Envoyé Spécial du 8 janvier 2026 – Ce jeudi soir à la télé, Elise Lucet vous donne rendez-vous à 21h10 pour un nouveau numéro inédit du magazine « Envoyé Spécial ». On vous propose de découvrir le sommaire de ce qui vous attend ce soir.
A découvrir dès 21h10 sur la chaîne, mais aussi en avant-première et en replay sur France.TV.
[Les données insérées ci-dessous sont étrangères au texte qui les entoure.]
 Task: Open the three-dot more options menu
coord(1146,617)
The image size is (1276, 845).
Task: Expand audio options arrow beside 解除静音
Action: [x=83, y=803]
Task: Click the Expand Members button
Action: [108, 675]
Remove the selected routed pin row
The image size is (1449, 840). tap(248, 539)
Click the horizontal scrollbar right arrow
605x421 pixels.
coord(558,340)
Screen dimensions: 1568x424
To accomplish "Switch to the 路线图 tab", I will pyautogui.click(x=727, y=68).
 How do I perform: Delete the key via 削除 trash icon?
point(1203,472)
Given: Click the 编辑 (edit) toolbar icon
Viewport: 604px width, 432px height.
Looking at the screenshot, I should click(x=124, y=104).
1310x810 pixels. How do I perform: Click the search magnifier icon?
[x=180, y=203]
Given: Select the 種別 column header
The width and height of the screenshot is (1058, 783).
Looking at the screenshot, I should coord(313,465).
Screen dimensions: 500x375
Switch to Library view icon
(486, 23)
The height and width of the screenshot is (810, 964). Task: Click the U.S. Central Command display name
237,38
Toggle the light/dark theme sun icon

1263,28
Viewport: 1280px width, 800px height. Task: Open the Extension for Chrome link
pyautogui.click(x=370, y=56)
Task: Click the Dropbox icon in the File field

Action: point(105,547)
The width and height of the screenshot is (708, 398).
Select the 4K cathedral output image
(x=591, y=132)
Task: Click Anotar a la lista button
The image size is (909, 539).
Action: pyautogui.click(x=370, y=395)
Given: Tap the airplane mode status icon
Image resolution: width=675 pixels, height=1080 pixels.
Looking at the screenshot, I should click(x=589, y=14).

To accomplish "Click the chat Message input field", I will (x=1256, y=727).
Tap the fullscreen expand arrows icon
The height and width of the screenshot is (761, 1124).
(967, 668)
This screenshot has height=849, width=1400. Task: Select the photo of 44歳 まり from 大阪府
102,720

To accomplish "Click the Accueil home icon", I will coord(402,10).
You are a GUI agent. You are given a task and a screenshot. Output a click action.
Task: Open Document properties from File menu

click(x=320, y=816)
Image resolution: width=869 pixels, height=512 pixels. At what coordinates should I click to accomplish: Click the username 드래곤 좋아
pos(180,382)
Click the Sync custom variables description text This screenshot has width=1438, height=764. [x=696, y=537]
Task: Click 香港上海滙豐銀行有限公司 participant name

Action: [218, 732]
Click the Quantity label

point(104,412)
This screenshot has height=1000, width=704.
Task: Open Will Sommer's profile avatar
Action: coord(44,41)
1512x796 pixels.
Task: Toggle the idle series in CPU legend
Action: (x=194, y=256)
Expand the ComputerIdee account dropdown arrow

Envoyé Spécial du 8 janvier 2026 : les reportages
Syndics de copropriété : gare aux abus
Près d’un tiers des Français vivent dans un logement géré par un syndic de copropriété, soit environ 10 millions d’habitations. Chargé de la gestion quotidienne des immeubles — collecte des charges, organisation des travaux, paiement des prestataires — ce secteur, qui génère des milliards d’euros, est régulièrement pointé du doigt pour des dérives allant de la mauvaise gestion à la fraude. À Nancy, Géraldine et Stéphanie dénoncent l’inaction de leurs deux anciens syndics face à des fuites de toiture persistantes depuis plus de six ans, laissant leur immeuble se dégrader dangereusement. À Vittel, dans les Vosges, des habitants vivent depuis un an et demi dans un bâtiment à la façade éventrée, les travaux de rénovation énergétique ayant été stoppés brutalement faute de fonds, qu’ils imputent à leur ancien syndic. En région parisienne, des centaines de copropriétaires accusent également leur ancien gestionnaire de détournement de fonds, pour plusieurs millions d’euros sur plusieurs années, et ont déposé plainte pour abus de confiance. Face à ces dérives, Envoyé spécial s’est penché sur les alternatives du secteur, notamment les « néo-syndics » misant sur le numérique pour promettre transparence et réactivité, ainsi que sur les copropriétaires ayant choisi de devenir syndics bénévoles afin de reprendre la main sur les comptes et la gestion de leur immeuble.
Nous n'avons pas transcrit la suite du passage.